Work required = Using the data below, show every line where the word "will" occurs.
Given data: Begin
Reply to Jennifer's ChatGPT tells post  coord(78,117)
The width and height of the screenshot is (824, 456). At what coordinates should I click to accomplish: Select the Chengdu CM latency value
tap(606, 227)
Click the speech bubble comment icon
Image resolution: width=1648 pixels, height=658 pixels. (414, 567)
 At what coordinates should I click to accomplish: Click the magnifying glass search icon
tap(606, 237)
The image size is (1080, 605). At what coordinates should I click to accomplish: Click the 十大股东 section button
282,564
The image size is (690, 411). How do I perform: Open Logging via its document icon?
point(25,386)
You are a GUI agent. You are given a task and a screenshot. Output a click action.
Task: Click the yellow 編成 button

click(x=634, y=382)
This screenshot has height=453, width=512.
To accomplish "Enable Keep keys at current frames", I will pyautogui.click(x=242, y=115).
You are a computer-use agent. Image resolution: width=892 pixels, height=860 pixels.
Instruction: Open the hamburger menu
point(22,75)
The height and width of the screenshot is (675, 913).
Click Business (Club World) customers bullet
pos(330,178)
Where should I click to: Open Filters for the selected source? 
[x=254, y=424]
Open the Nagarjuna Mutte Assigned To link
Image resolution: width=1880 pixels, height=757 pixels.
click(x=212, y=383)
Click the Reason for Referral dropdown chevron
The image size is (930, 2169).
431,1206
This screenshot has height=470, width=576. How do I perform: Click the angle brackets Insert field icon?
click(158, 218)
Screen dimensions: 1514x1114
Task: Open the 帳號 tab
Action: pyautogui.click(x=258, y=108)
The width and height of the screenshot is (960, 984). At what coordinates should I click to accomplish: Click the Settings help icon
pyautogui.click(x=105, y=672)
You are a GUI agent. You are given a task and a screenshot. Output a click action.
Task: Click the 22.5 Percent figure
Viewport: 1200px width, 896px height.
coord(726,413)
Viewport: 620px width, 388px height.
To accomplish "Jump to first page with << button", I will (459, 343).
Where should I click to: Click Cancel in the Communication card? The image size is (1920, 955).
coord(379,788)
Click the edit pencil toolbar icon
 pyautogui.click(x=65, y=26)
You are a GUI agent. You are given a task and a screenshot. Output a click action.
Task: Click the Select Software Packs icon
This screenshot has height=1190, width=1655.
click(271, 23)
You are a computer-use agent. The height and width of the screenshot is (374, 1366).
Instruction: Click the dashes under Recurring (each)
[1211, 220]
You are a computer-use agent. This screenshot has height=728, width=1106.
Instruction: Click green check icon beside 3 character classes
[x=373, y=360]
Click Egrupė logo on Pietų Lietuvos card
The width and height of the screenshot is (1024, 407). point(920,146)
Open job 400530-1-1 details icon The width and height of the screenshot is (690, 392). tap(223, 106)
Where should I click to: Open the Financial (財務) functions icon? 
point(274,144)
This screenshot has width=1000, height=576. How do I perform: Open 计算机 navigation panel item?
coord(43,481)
Given data: End
Answer to this exercise =
To accomplish "Enable Keep keys at current frames", I will pyautogui.click(x=242, y=115).
To accomplish "Jump to first page with << button", I will (459, 343).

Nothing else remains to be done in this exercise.